▶ **EXERCISE REQUIREMENTS**
All lines holding the word "will" are to be copied from the records beneath.
** Opening SUPPLIED RECORDS block **
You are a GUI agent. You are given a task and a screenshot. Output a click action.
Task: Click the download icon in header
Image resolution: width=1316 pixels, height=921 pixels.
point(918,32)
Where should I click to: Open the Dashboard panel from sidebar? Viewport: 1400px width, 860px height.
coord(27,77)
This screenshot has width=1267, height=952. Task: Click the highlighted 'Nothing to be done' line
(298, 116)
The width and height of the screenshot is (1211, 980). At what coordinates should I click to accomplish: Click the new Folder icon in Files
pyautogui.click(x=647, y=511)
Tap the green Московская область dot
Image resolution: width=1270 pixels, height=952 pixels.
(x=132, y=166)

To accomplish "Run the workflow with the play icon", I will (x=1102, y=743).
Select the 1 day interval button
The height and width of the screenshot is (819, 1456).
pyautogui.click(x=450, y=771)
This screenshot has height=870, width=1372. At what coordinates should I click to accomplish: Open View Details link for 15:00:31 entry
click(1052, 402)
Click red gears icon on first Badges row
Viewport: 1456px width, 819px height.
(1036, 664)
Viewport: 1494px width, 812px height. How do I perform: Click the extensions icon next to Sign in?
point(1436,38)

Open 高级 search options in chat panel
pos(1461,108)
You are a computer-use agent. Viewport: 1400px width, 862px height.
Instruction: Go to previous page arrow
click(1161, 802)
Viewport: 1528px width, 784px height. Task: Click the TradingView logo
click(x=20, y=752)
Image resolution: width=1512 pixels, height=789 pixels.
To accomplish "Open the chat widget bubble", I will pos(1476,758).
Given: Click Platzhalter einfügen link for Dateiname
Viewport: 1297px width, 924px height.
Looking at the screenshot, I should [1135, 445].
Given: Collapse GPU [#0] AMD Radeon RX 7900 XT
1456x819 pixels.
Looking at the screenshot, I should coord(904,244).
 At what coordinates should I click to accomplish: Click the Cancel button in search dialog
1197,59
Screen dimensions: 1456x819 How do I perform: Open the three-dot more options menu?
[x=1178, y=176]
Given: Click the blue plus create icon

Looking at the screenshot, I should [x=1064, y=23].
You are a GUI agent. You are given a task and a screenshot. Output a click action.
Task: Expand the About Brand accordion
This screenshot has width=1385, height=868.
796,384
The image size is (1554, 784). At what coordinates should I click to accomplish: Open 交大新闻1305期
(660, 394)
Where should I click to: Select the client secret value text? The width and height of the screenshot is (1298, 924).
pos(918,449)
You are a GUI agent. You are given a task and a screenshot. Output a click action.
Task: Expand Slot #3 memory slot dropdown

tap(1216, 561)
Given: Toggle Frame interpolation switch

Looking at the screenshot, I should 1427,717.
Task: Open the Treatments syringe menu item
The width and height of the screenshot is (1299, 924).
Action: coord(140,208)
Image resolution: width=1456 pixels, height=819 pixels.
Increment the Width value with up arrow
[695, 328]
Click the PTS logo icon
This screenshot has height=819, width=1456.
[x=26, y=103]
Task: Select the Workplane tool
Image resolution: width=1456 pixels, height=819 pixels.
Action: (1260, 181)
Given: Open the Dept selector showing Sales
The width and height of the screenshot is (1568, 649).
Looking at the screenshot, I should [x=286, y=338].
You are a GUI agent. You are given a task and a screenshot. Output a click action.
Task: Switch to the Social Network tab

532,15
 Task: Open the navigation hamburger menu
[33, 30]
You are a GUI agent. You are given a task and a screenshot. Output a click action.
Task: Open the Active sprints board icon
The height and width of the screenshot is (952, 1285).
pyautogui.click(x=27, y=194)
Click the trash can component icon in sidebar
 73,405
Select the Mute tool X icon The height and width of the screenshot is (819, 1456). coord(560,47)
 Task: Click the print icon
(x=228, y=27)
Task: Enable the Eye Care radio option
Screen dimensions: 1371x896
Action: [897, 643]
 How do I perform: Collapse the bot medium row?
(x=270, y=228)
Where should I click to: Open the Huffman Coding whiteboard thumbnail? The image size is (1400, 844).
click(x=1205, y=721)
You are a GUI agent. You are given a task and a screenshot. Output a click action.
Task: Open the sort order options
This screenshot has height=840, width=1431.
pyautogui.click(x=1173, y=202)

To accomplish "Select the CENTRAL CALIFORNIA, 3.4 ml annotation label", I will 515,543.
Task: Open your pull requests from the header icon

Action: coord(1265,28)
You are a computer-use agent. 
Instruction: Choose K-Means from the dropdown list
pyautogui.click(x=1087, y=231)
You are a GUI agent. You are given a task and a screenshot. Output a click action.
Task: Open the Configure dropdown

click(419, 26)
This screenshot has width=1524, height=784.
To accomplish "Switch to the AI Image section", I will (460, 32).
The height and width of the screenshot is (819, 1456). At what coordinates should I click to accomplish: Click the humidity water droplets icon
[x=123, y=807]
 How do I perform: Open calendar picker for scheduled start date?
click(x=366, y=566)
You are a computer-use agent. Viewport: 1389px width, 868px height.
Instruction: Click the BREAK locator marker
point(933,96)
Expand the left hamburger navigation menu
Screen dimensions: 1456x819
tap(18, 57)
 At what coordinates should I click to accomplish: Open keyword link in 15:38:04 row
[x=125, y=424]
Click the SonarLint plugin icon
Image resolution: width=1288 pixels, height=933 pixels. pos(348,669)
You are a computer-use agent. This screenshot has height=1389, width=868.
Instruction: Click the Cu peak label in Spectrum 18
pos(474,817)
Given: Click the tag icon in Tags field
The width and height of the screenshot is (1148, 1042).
** Closing SUPPLIED RECORDS block **
▶ **EXERCISE RESPONSE**
To accomplish "Run the workflow with the play icon", I will (x=1102, y=743).
To accomplish "Open the chat widget bubble", I will pos(1476,758).
To accomplish "Select the CENTRAL CALIFORNIA, 3.4 ml annotation label", I will 515,543.
To accomplish "Switch to the AI Image section", I will (460, 32).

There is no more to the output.